Tais mudanças são confirmadas pelo Nouveau traité de la civilité (1671), de Antoine de Courtin, que depois do livro de Erasmo é o mais influente guia de boas maneiras jamais escrito, tendo inúmeras edições. Nele aprendemos que no final do século XVII as abluções cerimoniais antes das refeições passaram a envolver apenas os principais convidados; cuspir já não era aceitável; os homens tiravam o chapéu quando se davam graças, quando serviam uma dama ou um superior lhes fazia um brinde. Os garfos passaram a ser considerados imprescindíveis: "Deve-se cortar a carne no prato e levá-la à boca com o garfo. Digo com o garfo porque é ... muito indecente tocar alguma coisa gordurosa, ou com molho, ou no xarope etc., com os dedos; além do mais, isso obriga-nos a cometer mais duas ou três indecências." Estas "indecências" incluíam limpar os dedos no guardanapo, deixando-o como uma "toalha de cozinha", no pão ou, pior ainda, lamber os dedos, "que é a maior das impropriedades".
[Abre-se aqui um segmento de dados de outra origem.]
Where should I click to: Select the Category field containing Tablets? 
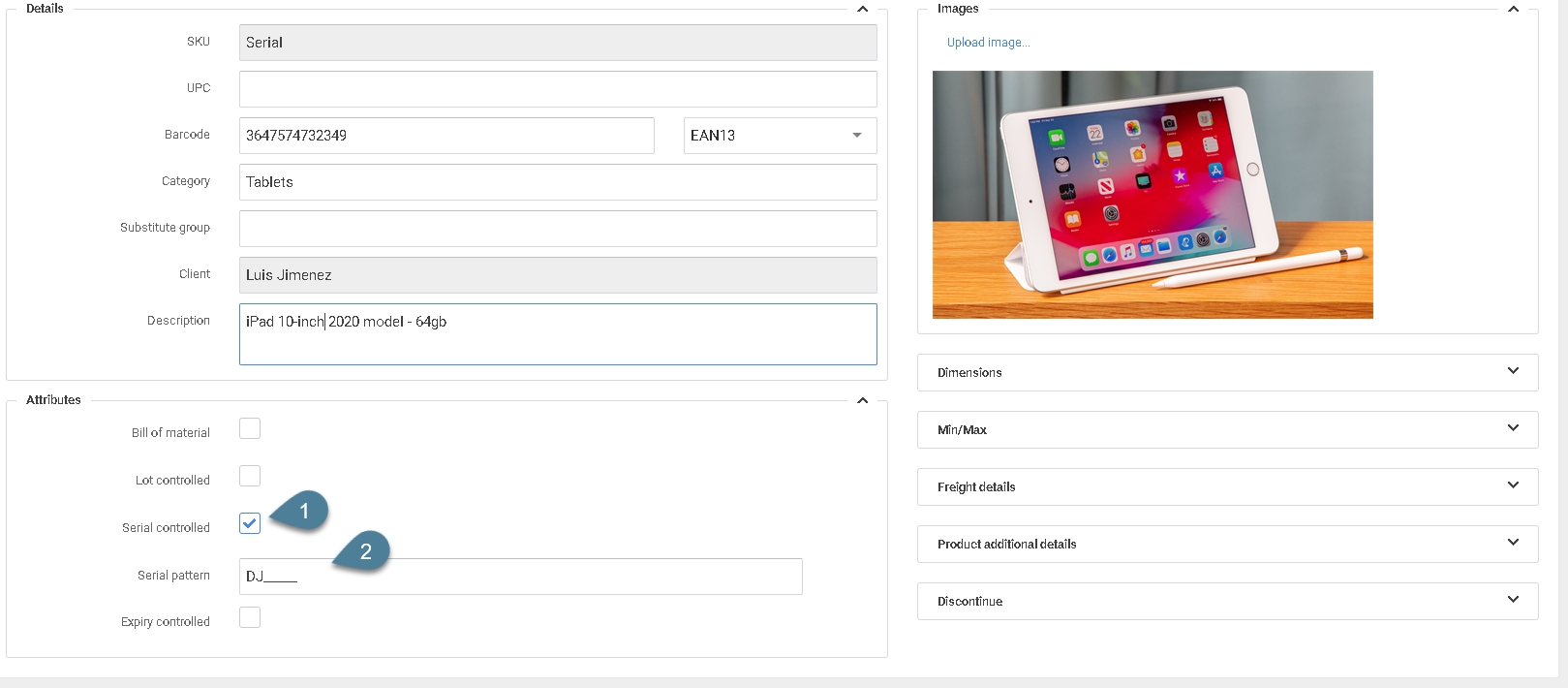point(558,182)
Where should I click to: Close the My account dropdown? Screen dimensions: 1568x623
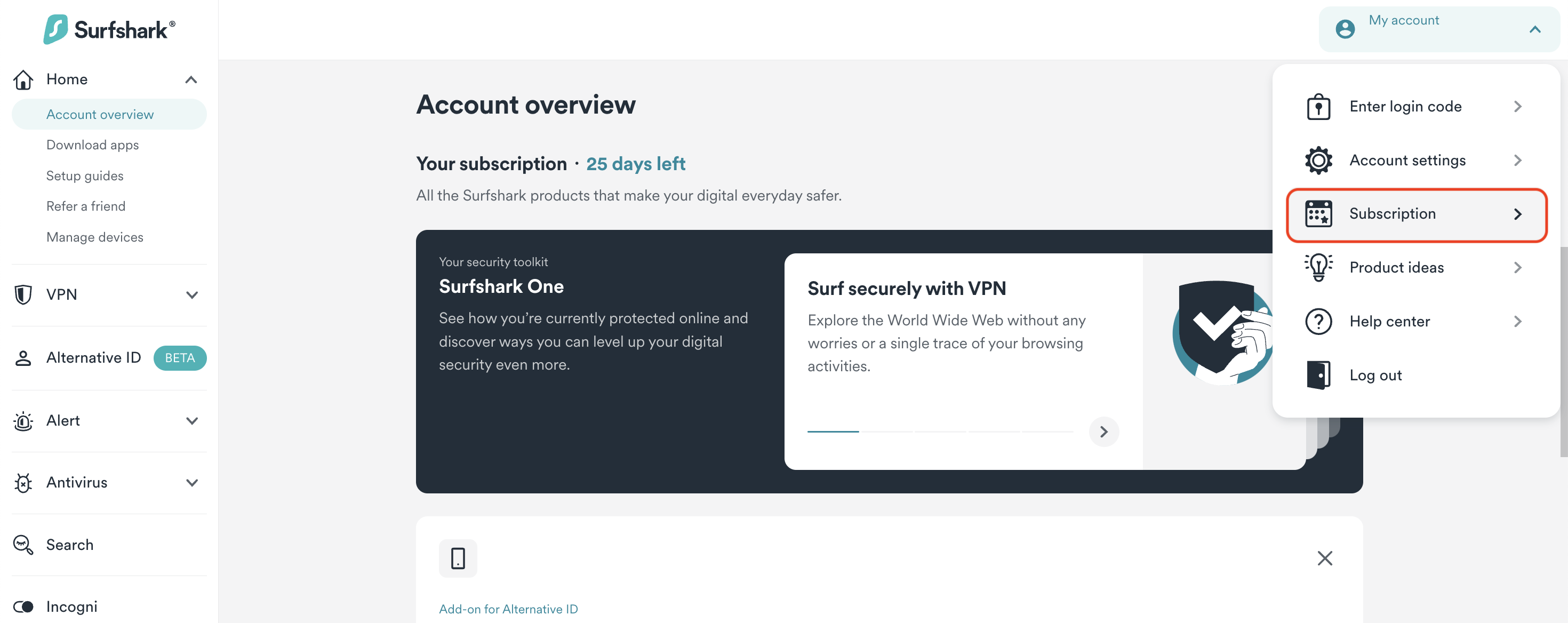coord(1534,29)
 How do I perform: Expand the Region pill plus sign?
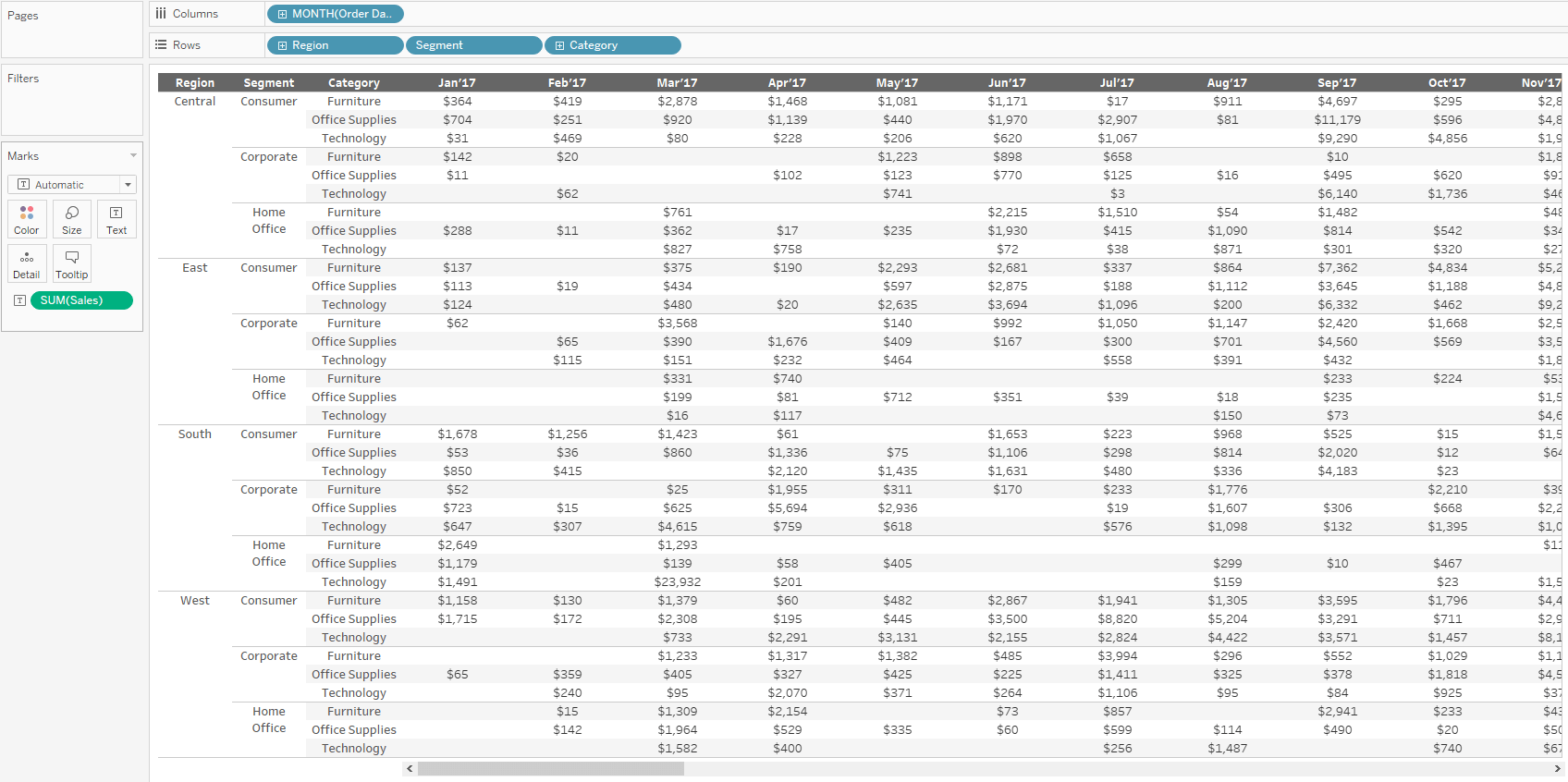pyautogui.click(x=282, y=45)
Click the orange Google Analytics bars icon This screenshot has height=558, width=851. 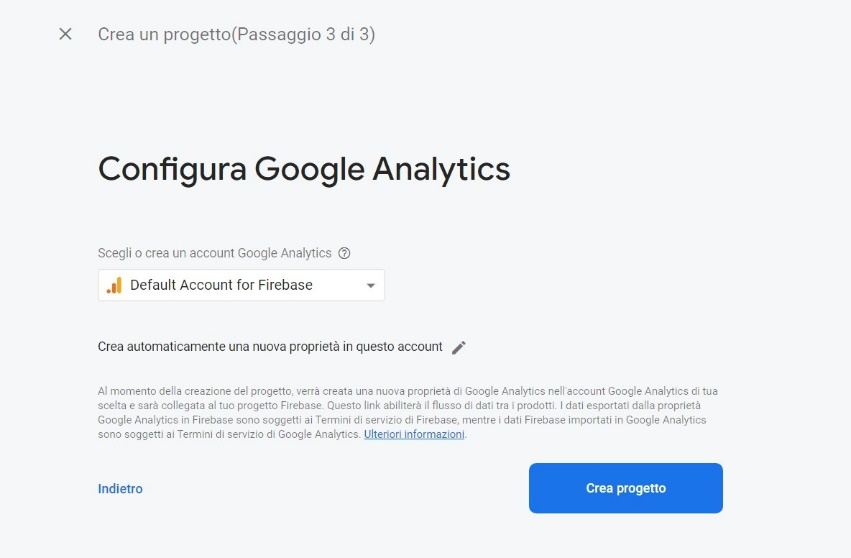coord(115,286)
Mas o que o livro dizia que devia fazer e o que realmente se fazia eram duas coisas muito diferentes. Luís XIV continuava a usar os dedos para comer carne. Ainda em 1737 um livro holandês de boas maneiras, De hofsche Wellevenntheid, incorporava o que Courtin escrevera sobre maneiras à mesa, mas substituía as referências de Courtin sobre a faca e o garfo por "faca, colher ou outro". Um estudo revelou que em meados do século XVIII, na área de Gand, Flandres, os garfos eram usados até pela pequena burguesia, ainda que apenas aos domingos, mas sua ausência na tradução do livro indica que não era certo que existissem43. Facas e garfos aparentemente eram a norma nas classes altas, mas entre as classes médias os garfos continuaram sendo peças de prestígio guardadas junto à prataria, tirados e usados apenas em ocasiões especiais. Sua adoção em toda a Europa foi um processo lento, que só aos poucos desceu a escala social, e mesmo assim apenas até as classes médias. No entanto, à medida que o século XVIII avançava, seu domínio significou um declínio no número de guardanapos, pois já não era necessário sujar os dedos. Portanto, a afirmação de Jean-Baptiste de la Salle em Lês règles de la bien-séance et de la société chrestienne (1729), de que "é completamente contrário às boas maneiras tocar a carne e, pior ainda, a 'sopa' com os dedos", podia fazer sentido na sociedade da corte, mas não fora dela.

Havia, é claro, variações na prática dos diferentes países: o que era considerado boa educação num país podia ser grosseria em outro. Jean Gailhard, em The Complete Gentleman (1678), observa algumas diferenças entre a França e a Inglaterra:

Na Inglaterra é de bom-tom o dono da casa entrar antes do estranho. Isso passaria por grave incivilidade na França. Aqui a senhora da casa costuma sentar-se à parte banquete superior da mesa, que na França é reservada aos estranhos; se somos muitos à mesa, não temos escrúpulos de beber todos de um copo ou caneca, o que os franceses não costumam fazer; e se um criado lhes oferecer um copo sem ser lavado a cada vez que bebem, eles fi cam muito aborrecidos.